Супруги переглянулись. Собственно, меня интересовала их реакция, в точном ответе я не нуждался: я-то помню, как Гриша сам водил машину, на два подвига в день его не хватало. И он заключил:
– Вероятнее всего, я остался ночевать в Москве.
Что и требовалось доказать: в день смерти Прахова босс пребывал в Москве. Я поднялся, прощаясь; он вышел проводить; постояли у крыльца, у бочки под водостоком.
– Леон, ты так уверен, что она убита?
– Пока не «так», но… – Я усмехнулся. – Вода, лезвие и камень. – Зачерпнул застоялой воды и поморщился: таким смрадом потянуло.
– Но за что?
– Я безумно жалею, что написал этот роман. Ты хорошо знал Прахова?
– Совсем не знал. Стал бы я скрывать.
– Совсем?
– Ну, от тебя слышал про диковинного старика. Не углубляйся в эту пропасть, дописывай скорее, пока у меня есть деньги.
– А кровь, Гриша?
– Какая кровь? – кажется, он побледнел.
– Которую вода не смыла.
– Гриш! – позвала Аленька (несомненно, подслушивавшая из коридора).
– Иду! – Он поднялся по ступенькам, обернулся и, сказал со странной улыбочкой: – Огонь сильнее.
Глава 8
В царстве заката – медные стволы сосен, горящие пурпурным золотом воды – бродили мы с сыном по нашему берегу (Мария милостиво осталась с книгой в беседке). Сжато и конкретно, без особых эмоций описал я факты, собранные за сегодняшний день. Он слушал молча, потом сказал:
– Сегодня она исчезла.
– Да, шестого августа.
Но грозы ничто не предвещало в голубовато-прозрачных небесах, тишь стояла да гладь, лишь где-то далеко и нежно перекликались женские голоса.

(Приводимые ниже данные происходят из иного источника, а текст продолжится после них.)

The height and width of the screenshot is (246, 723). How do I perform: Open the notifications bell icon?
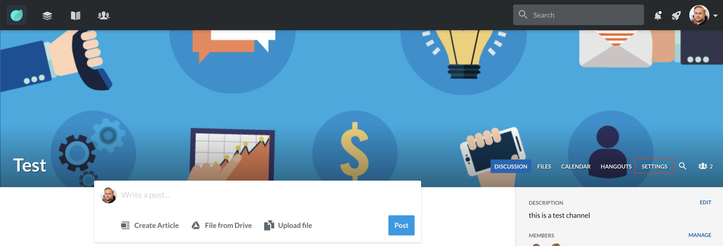pos(658,15)
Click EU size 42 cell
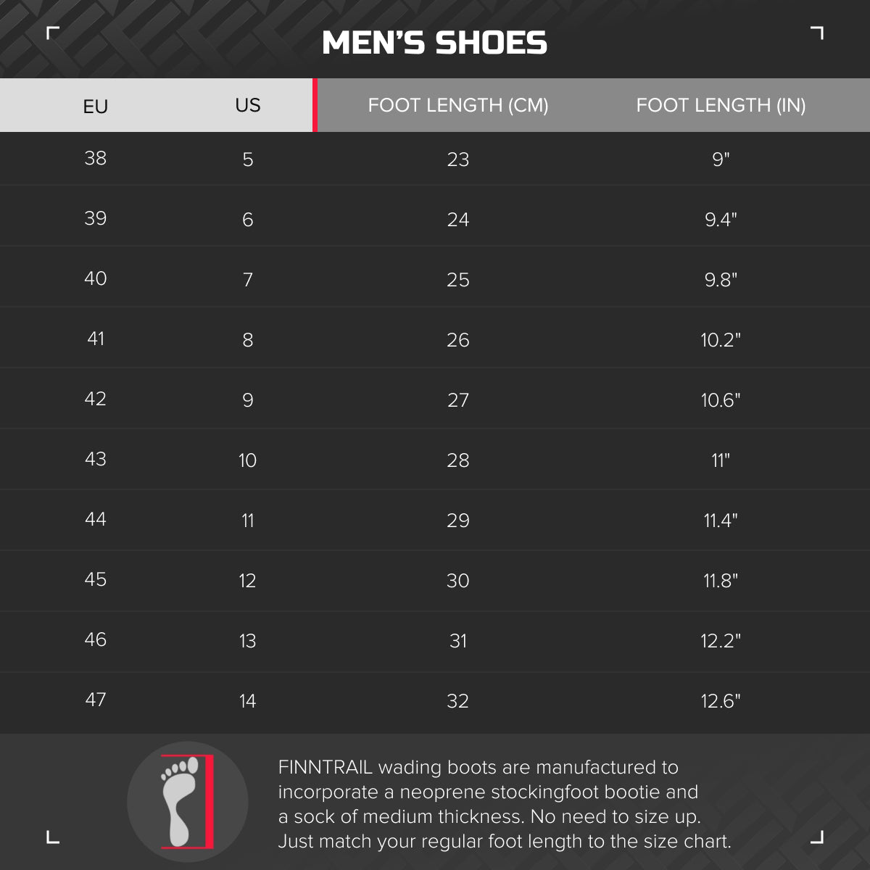The height and width of the screenshot is (870, 870). tap(96, 399)
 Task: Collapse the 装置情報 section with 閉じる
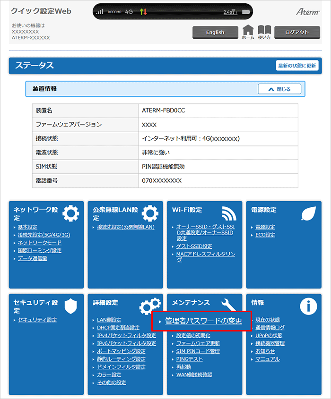[x=280, y=89]
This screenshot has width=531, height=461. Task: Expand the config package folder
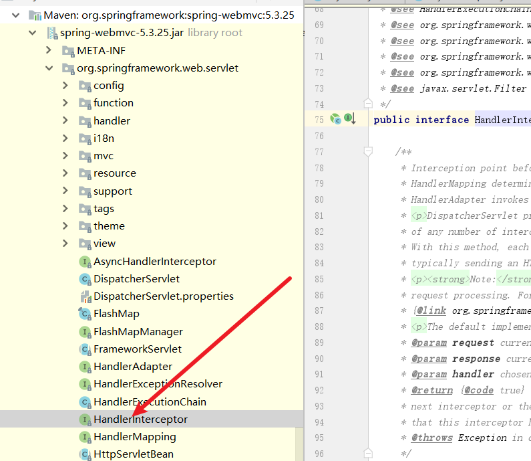pos(65,85)
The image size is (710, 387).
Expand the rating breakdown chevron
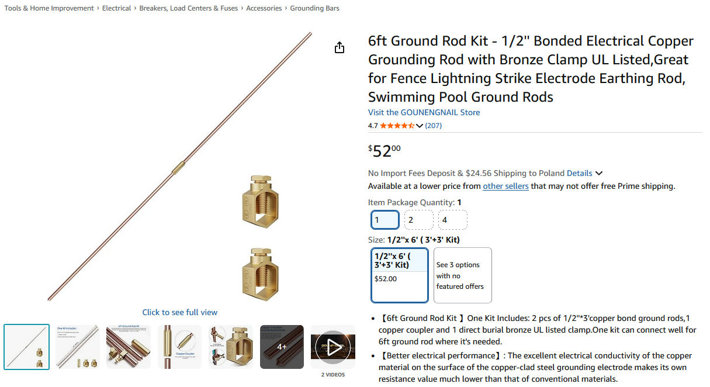pyautogui.click(x=420, y=126)
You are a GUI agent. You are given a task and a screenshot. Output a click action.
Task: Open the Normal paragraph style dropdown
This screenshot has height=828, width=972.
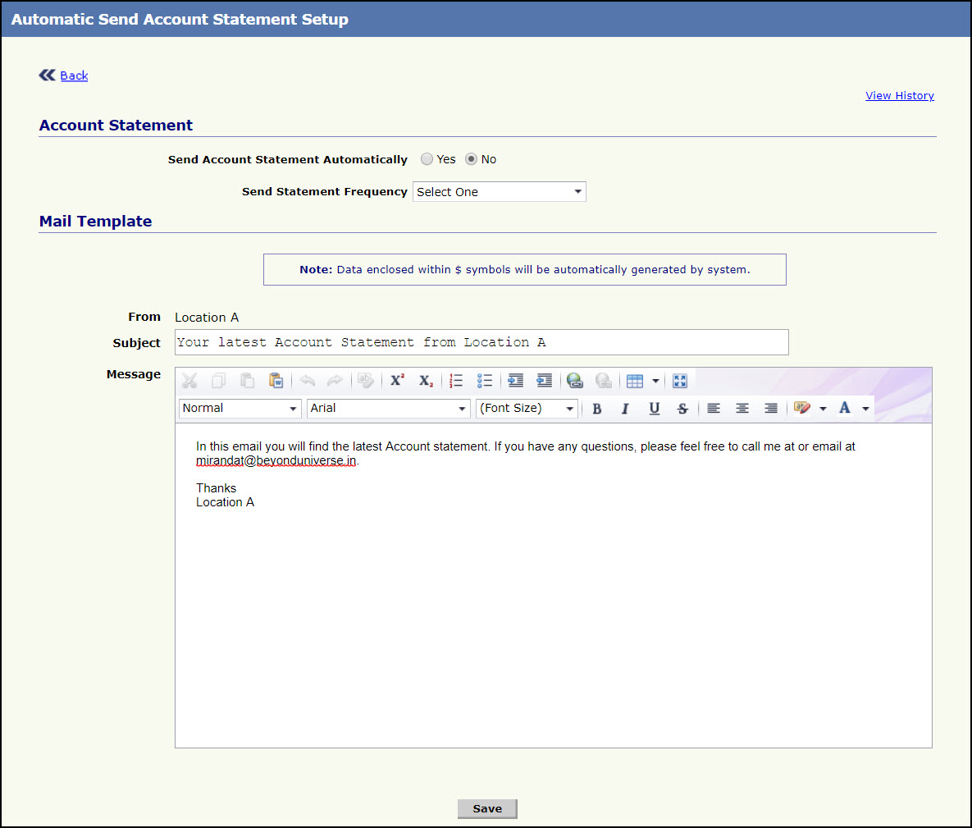239,408
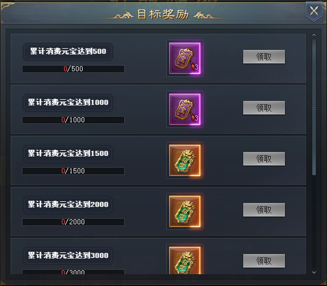Claim 领取 reward for 1500 yuanbao spent
Image resolution: width=327 pixels, height=286 pixels.
pos(264,159)
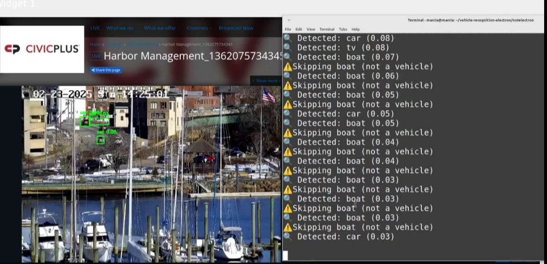Expand the Show more section
Screen dimensions: 547x264
point(267,81)
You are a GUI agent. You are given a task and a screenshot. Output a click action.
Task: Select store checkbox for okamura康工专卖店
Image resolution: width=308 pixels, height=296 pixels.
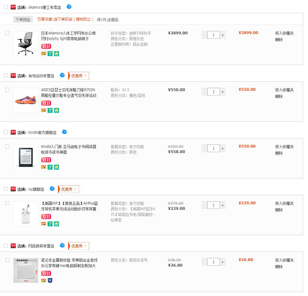coord(5,7)
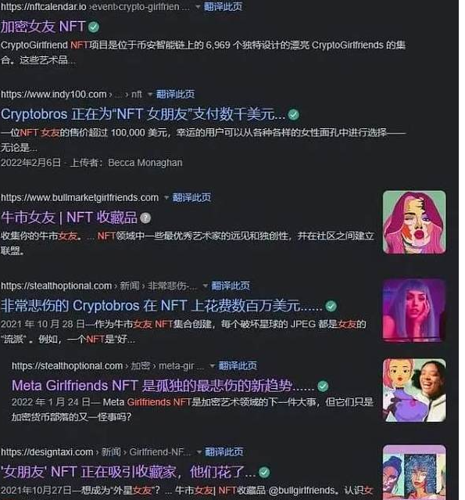Open 牛市女友 | NFT 收藏品 result
Screen dimensions: 465x500
pyautogui.click(x=69, y=218)
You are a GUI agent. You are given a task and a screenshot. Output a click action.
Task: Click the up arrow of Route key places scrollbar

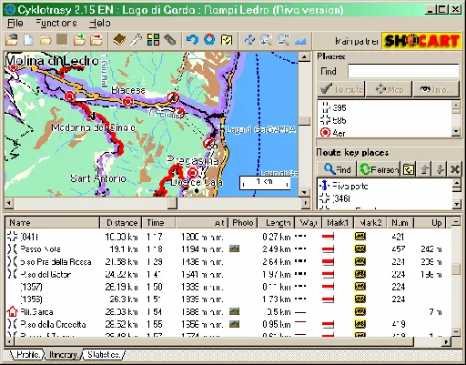(x=457, y=183)
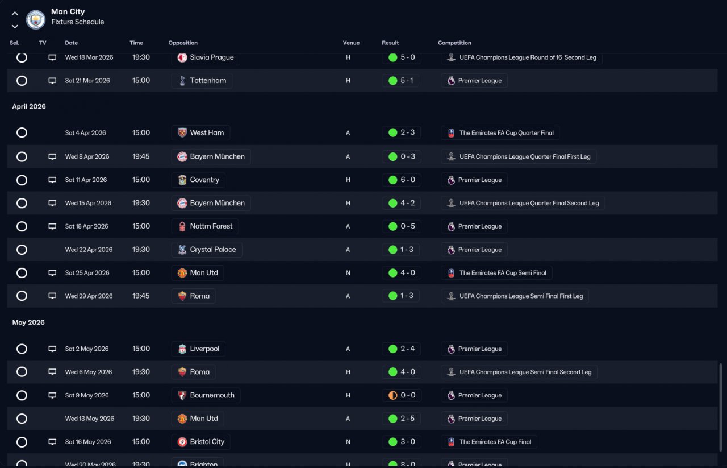Screen dimensions: 727x468
Task: Click the Man Utd 4 - 0 green result indicator
Action: coord(392,273)
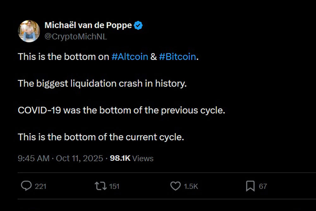
Task: Click the line mentioning COVID-19
Action: 121,111
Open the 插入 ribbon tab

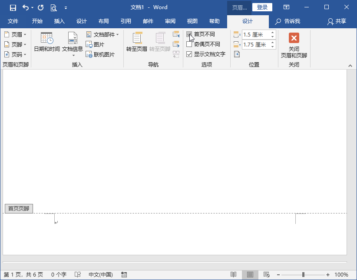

– Ты чувствуешь связь между романом и ее исчезновением?
– Чувствую. Только не могу понять, в чем она проявилась.
– В том мгновенье, когда вы услышали стон или крик и Марго вошла к Прахову. Это кульминация. Ты заметил, как был одет мертвый?
– Как для торжественной премьеры. Я его никогда таким не видел.
– А ты его часто видел?
– Ну, не так чтобы… когда к Машке заходил.
– Он когда-нибудь вспоминал молодые подвиги?
– Никогда. Я даже думаю, что и она из твоего романа узнала.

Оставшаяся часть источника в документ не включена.